STATED TASK: Arrange the rows below as a JSON list of strings, one string per line with blank lines left out, starting with the line that contains "You are a computer-use" and going on through the end of the rows. Leave the pictures out.

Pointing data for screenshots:
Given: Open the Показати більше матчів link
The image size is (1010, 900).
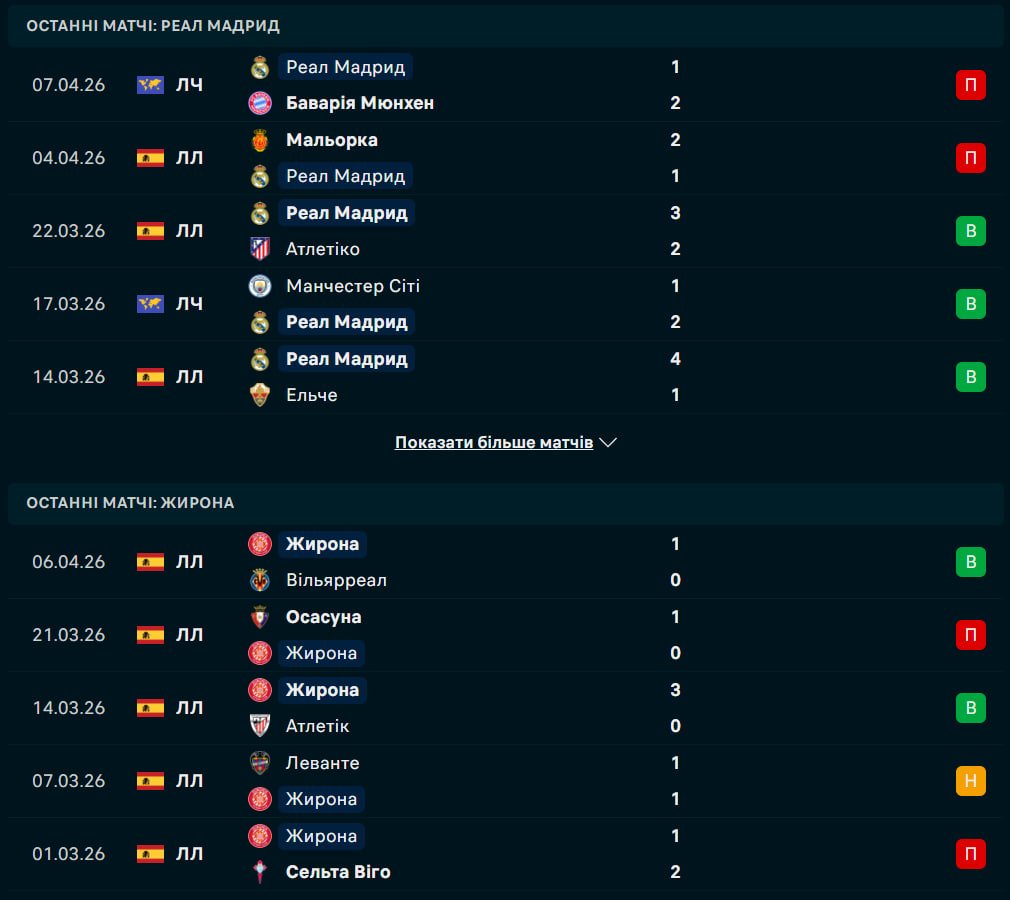Looking at the screenshot, I should (494, 442).
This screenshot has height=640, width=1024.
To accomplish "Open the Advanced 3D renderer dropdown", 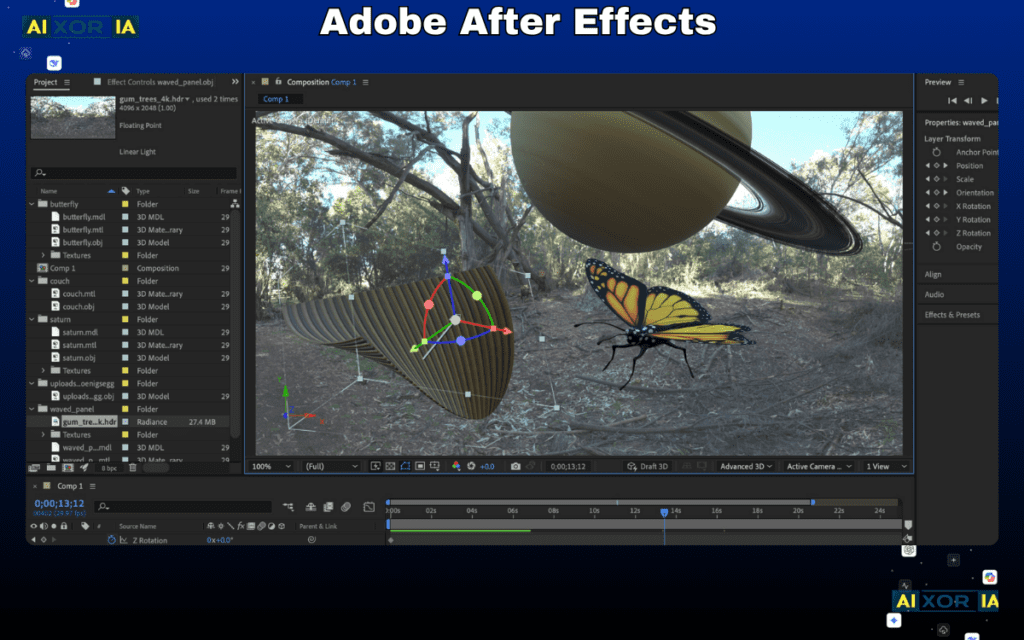I will click(x=745, y=465).
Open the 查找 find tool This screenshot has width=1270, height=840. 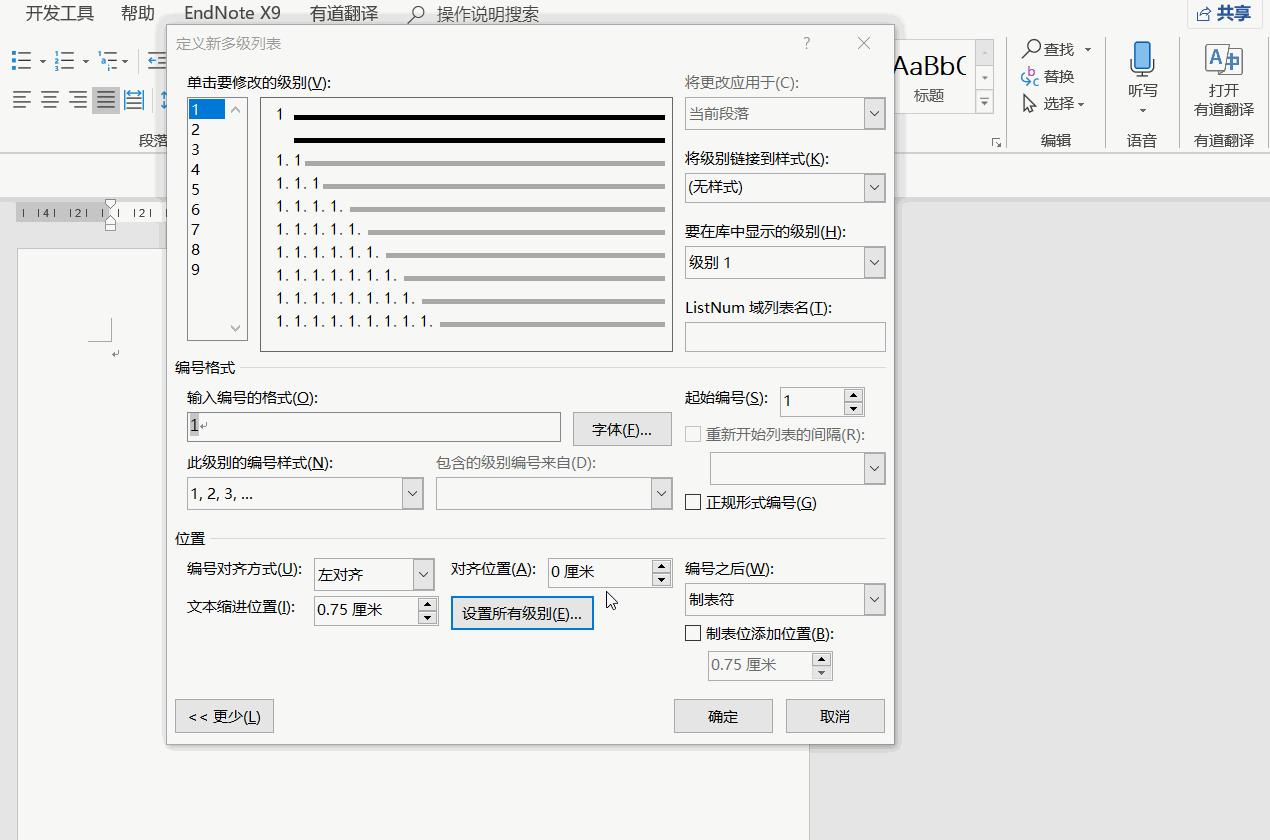(x=1050, y=48)
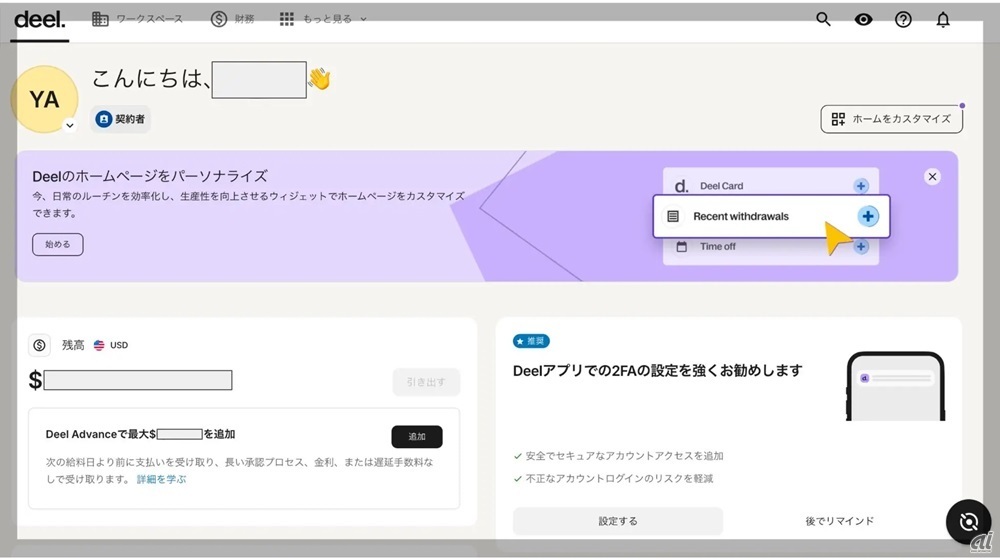Click the 始める button
This screenshot has height=560, width=1000.
[57, 244]
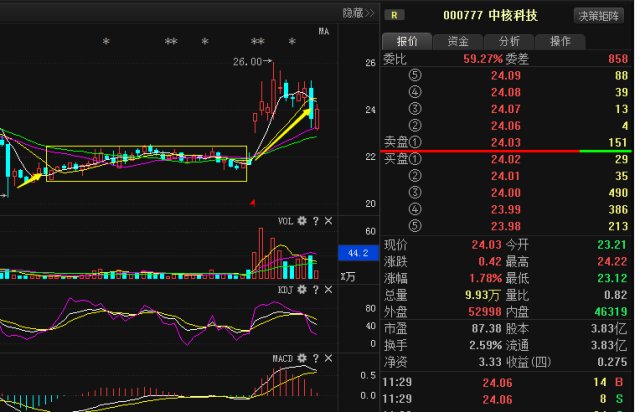Click the VOL indicator help question mark
640x412 pixels.
point(315,220)
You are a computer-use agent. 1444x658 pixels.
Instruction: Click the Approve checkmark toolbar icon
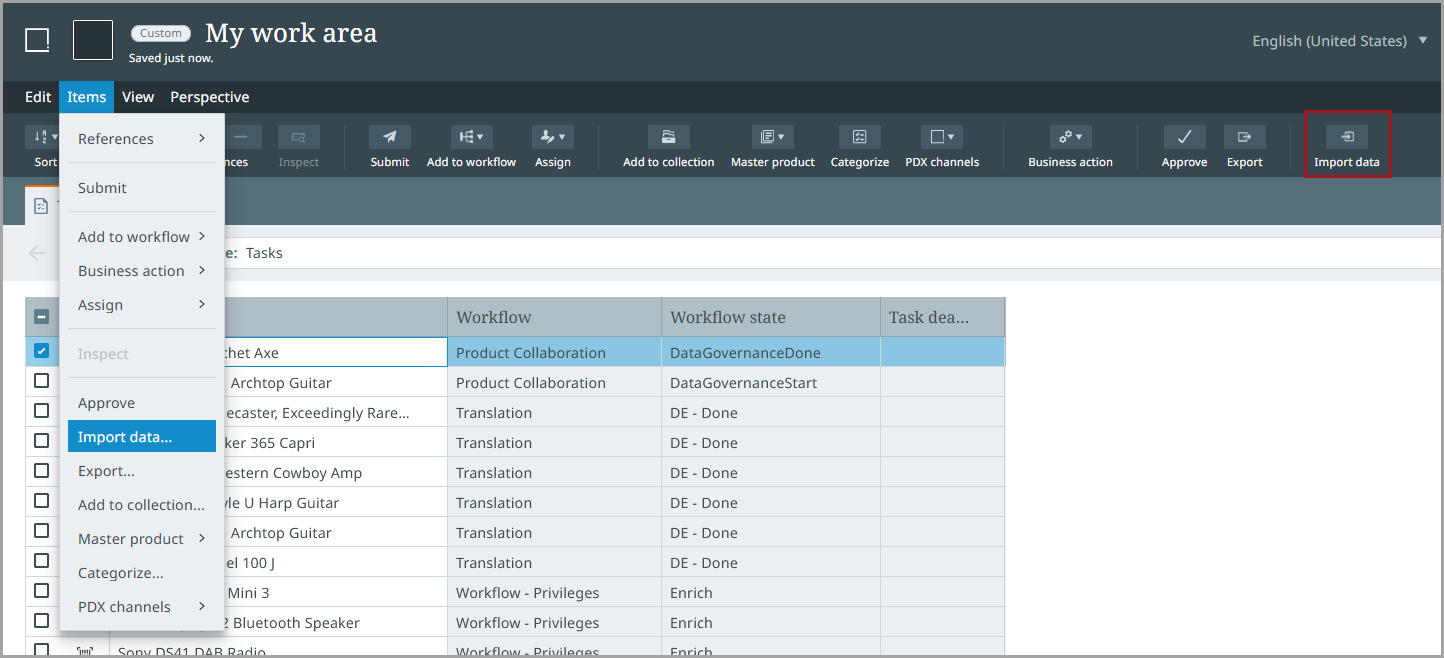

SOLUTION TO THE EXERCISE:
[
  "You are a computer-use agent. 1444x658 pixels.",
  "Instruction: Click the Approve checkmark toolbar icon"
]